One chart shows everything that could happen to the pound if the Bank of England cuts interest rates

At Thursday lunchtime, the Bank of England’s Monetary Policy Committee will announce decisions made at its second meeting since the UK voted to leave the European Union, with a cut in interest rates by 25 basis points almost guaranteed to be the outcome, if market expectations are to believed.

Up until today, rates have stood unchanged at 0.5% since 2009, a record 88 months of inaction from the central bank.

Last month, despite being widely expected to cut rates, the governor Mark Carney and his fellow MPC members left policy unchanged, with only one member of the committee, Gertjan Vlieghe, voting for a cut.

One of the most-watched impacts of any potential action — whether in the form of a cut or a possible extension of quantitative easing — will be how the pound reacts to the news. Sterling took off last month when the BoE’s last policy decision was announced, jumping 2% in short order.

The pound crashed after Britons voted to leave the EU, losing more than 12% of its value in a couple of trading sessions, and dropping down to the lowest level since 1985.

It has since rallied a little, thanks largely to the increased political stability brought about by the appointment of former home secretary Theresa May as prime minister in mid-July. However, sterling still remains roughly 10% lower than it was at the close on the day Britain went to the polls.

At around 8:00 a.m. BST (3:00 a.m.
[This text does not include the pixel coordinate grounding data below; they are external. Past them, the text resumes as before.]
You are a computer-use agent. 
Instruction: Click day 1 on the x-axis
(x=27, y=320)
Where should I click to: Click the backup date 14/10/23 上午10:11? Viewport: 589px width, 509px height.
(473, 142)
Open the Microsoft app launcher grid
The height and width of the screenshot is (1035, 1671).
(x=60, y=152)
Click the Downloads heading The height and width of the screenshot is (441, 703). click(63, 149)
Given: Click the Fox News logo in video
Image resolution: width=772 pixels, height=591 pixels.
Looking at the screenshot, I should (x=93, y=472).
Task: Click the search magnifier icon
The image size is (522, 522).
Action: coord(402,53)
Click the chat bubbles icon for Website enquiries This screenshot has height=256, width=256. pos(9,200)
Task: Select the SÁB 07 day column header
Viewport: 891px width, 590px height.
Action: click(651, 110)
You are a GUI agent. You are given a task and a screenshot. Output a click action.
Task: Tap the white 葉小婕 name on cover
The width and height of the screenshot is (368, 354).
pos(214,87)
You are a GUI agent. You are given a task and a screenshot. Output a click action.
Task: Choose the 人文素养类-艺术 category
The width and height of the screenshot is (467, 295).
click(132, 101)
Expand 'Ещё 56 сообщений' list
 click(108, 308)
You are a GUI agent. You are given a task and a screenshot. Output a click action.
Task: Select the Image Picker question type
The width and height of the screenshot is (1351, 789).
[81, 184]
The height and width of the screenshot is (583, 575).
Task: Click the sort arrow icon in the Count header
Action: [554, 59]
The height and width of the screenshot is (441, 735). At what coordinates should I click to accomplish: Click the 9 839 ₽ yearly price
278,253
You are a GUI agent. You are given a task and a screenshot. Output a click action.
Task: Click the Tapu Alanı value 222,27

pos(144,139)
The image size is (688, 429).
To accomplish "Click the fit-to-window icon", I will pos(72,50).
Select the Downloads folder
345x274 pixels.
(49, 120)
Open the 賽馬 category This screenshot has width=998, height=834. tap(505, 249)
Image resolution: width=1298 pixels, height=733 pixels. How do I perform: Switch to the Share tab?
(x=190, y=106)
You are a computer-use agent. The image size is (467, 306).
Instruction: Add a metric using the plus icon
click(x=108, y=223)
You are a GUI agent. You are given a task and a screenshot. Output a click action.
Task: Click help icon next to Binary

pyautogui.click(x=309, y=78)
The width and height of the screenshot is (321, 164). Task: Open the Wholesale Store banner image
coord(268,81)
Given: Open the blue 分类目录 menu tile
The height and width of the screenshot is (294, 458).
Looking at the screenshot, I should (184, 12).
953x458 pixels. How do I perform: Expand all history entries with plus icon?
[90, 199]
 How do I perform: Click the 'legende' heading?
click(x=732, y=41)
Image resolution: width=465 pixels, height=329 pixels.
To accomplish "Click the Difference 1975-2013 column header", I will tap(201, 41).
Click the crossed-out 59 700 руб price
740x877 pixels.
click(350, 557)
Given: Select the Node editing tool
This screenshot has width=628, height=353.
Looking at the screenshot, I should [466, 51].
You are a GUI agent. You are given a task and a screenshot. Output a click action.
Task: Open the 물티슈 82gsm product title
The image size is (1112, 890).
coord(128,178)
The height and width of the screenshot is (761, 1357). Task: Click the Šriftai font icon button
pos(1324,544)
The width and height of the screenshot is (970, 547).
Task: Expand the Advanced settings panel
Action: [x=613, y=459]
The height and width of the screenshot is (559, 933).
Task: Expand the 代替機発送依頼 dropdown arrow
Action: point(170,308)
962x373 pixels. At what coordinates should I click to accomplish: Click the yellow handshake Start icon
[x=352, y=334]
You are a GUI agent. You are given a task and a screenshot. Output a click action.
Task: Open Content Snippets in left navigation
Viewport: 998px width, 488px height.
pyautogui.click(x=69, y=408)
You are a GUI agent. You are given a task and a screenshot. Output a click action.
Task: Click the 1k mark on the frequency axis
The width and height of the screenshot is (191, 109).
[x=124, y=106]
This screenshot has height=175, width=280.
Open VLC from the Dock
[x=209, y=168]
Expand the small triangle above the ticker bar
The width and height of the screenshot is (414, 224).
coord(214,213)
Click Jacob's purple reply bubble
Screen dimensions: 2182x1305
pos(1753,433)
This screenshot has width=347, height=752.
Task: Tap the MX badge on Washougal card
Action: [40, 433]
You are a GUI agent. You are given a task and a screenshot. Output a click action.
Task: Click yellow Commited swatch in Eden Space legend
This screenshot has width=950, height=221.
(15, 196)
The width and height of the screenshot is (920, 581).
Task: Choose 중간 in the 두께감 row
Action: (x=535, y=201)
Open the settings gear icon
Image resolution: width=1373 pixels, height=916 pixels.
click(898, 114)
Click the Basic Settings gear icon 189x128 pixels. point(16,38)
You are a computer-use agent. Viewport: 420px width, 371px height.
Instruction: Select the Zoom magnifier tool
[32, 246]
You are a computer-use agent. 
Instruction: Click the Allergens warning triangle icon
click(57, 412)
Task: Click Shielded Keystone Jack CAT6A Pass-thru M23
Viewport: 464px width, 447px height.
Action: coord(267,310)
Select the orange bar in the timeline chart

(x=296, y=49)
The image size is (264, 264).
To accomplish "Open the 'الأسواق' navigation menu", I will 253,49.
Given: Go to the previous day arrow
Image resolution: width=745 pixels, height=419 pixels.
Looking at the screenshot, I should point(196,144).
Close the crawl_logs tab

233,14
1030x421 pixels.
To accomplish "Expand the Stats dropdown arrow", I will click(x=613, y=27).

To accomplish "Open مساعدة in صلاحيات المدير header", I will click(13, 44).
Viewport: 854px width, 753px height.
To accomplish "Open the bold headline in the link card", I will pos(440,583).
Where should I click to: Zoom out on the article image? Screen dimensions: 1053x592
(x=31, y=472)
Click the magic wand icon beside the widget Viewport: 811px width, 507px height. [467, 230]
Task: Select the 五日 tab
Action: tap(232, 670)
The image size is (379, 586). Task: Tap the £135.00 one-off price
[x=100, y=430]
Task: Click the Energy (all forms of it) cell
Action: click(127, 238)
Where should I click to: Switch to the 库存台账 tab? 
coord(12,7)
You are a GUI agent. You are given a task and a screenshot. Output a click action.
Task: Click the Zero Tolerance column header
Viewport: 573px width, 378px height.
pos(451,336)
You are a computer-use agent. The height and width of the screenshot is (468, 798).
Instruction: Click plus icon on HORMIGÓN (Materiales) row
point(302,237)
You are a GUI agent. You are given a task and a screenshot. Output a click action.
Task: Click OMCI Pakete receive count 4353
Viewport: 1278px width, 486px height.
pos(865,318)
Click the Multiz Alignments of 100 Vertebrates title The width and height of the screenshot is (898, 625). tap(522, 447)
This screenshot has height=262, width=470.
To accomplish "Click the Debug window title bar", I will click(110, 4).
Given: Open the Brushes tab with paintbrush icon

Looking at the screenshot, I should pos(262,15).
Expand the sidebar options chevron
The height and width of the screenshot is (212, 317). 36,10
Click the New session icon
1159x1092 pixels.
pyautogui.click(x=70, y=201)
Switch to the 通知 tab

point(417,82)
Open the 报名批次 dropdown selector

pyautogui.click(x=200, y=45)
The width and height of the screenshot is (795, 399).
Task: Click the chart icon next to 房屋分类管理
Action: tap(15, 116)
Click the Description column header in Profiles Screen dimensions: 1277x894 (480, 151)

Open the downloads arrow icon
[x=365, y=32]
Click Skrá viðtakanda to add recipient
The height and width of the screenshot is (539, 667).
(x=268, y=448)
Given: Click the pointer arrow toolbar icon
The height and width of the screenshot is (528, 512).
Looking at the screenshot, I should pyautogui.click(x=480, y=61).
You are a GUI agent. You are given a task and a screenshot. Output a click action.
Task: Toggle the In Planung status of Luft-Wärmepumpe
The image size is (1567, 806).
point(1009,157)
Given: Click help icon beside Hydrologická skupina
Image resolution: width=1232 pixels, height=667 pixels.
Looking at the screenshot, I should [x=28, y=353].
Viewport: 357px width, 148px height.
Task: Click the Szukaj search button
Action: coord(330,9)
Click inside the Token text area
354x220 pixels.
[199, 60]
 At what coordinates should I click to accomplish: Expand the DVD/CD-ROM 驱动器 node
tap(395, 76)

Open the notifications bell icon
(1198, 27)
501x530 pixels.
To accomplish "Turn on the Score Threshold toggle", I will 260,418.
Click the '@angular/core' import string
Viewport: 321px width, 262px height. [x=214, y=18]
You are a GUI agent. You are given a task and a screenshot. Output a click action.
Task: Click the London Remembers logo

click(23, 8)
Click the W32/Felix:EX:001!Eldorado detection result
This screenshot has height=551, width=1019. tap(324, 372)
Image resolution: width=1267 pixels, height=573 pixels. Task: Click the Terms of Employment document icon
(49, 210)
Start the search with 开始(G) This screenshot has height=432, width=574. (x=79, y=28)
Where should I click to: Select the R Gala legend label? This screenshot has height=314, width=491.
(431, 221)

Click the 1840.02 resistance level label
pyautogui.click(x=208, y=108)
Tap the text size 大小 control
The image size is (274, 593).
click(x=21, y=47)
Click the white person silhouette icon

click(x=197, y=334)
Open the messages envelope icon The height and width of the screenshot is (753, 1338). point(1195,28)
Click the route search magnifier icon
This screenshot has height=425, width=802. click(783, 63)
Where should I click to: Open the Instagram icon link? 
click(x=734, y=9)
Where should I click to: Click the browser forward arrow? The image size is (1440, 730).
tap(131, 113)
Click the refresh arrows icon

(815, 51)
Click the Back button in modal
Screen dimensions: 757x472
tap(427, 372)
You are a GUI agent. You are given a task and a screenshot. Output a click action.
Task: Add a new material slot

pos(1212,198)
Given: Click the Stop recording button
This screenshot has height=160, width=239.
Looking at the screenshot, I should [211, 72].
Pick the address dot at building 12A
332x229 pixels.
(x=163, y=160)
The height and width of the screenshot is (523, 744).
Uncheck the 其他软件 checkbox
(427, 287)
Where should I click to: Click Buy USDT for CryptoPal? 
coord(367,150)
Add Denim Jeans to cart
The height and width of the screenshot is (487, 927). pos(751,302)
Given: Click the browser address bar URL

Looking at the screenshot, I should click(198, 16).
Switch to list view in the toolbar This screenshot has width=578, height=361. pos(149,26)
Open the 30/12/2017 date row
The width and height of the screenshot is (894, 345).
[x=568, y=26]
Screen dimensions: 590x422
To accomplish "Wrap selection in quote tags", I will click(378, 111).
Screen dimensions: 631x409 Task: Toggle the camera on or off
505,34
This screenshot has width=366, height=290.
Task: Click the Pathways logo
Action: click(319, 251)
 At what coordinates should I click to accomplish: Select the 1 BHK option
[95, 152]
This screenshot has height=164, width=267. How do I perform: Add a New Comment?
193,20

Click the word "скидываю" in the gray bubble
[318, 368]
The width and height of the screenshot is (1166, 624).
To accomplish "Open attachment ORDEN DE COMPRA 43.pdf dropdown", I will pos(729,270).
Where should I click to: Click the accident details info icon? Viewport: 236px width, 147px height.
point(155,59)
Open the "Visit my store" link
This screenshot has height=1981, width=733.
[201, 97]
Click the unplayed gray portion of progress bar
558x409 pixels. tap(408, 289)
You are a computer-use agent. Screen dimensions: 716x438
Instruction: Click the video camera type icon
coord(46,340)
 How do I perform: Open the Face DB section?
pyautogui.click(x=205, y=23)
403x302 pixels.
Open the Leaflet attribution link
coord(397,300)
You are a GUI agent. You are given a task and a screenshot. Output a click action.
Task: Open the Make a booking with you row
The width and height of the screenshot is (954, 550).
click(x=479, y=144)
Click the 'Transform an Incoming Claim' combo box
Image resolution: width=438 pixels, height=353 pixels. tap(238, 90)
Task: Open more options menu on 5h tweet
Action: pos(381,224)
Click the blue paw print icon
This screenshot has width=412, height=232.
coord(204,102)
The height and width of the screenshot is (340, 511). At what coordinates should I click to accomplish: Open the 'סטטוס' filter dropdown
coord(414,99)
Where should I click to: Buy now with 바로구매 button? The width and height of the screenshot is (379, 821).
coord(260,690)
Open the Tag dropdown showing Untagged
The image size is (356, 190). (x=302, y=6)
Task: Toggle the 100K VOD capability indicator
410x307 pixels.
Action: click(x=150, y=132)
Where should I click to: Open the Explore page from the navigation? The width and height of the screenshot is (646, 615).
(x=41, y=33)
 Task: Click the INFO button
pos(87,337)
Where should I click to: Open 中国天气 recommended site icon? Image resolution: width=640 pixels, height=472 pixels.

ET) on Thursday morning, sterling was fairly muted, lower by just 0.25% against the dollar at $1.3293. When the Bank of England announces what it is doing to monetary policy, it is likely to move substantially, with a downward move the most likely outcome.

Helpfully, analysts at ING have compiled a chart to illustrate where it thinks the pound will go in a variety of scenarios. ING’s base case for the MPC meeting is that Carney and his associates will cut rates by 25 basis points, as well as announcing between £50-75 billion of QE. In this scenario, ING sees sterling tumbling by as much as 3%, which at current prices, would take the pound below $1.29 for the first time since early July.

The best outcome for sterling investors, and British holidaymakers would be for the Bank to once again take no action, which ING believes would boost sterling by around 2.5%. Take a look at ING’s various sterling scenarios below:

While ING’s predictions are a useful indicator of what might happen to sterling in the aftermath of the rates decision, it should be noted that prior to the BoE’s last monetary policy announcement, HSBC predicted a 1.5% fall in the pound after a “no change” decision from the Bank. In reality, as mentioned above, sterling gained 2%.